● **INFORMATION PROVIDED**
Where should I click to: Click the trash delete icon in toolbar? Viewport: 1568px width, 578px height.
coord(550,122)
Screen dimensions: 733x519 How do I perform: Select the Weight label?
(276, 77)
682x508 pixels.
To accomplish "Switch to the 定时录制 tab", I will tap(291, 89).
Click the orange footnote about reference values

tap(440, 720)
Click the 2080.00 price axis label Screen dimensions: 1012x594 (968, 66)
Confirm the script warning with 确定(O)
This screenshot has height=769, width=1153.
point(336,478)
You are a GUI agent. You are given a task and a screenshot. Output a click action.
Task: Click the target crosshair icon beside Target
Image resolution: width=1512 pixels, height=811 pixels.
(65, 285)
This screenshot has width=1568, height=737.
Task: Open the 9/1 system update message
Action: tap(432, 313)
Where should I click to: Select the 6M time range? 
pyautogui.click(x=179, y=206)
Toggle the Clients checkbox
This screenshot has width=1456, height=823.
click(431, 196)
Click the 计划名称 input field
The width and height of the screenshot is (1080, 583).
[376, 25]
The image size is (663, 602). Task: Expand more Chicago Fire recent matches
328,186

● **EXERCISE**
Please repeat all of the material above with every "Screen dimensions" swapped for "Screen size" and nothing else changed.

● **TASK ANSWER**
Where should I click to: Click the trash delete icon in toolbar? Viewport: 1568px width, 578px height.
coord(550,122)
Screen size: 733x519 How do I perform: Select the Weight label?
(276, 77)
682x508 pixels.
To accomplish "Switch to the 定时录制 tab", I will tap(291, 89).
Click the orange footnote about reference values

tap(440, 720)
Click the 2080.00 price axis label Screen size: 1012x594 (968, 66)
Confirm the script warning with 确定(O)
This screenshot has height=769, width=1153.
point(336,478)
You are a GUI agent. You are given a task and a screenshot. Output a click action.
Task: Click the target crosshair icon beside Target
Image resolution: width=1512 pixels, height=811 pixels.
(65, 285)
This screenshot has width=1568, height=737.
Task: Open the 9/1 system update message
Action: tap(432, 313)
Where should I click to: Select the 6M time range? 
pyautogui.click(x=179, y=206)
Toggle the Clients checkbox
This screenshot has width=1456, height=823.
click(431, 196)
Click the 计划名称 input field
The width and height of the screenshot is (1080, 583).
[376, 25]
The image size is (663, 602). Task: Expand more Chicago Fire recent matches
328,186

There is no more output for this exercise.